__Task prompt__:
Transcribe the data below verbatim from the line with "You are a GUI" to the line with "This screenshot has width=361, height=273.". Include both of those lines.

[[ Data extracts, beginning ]]

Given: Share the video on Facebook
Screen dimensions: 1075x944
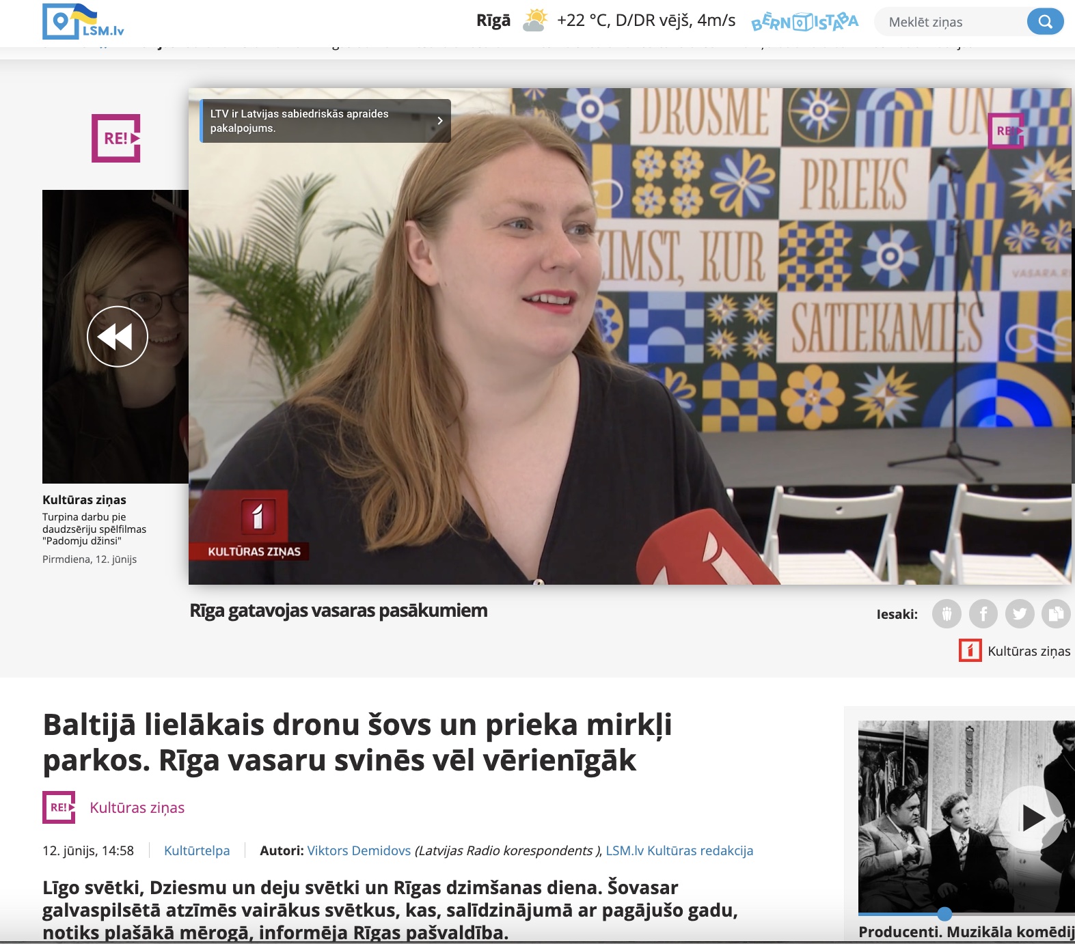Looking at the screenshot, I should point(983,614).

[[ Data extracts, end ]]
[[ Data extracts, beginning ]]

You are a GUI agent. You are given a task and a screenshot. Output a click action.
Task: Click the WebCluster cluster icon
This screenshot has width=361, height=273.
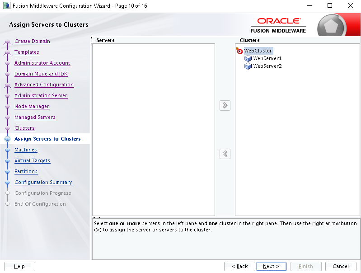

[[ Data extracts, end ]]

__Response box__:
You are a GUI agent. You are given a task and a screenshot. Output a click action.
Task: Click the WebCluster cluster icon
This screenshot has width=361, height=273.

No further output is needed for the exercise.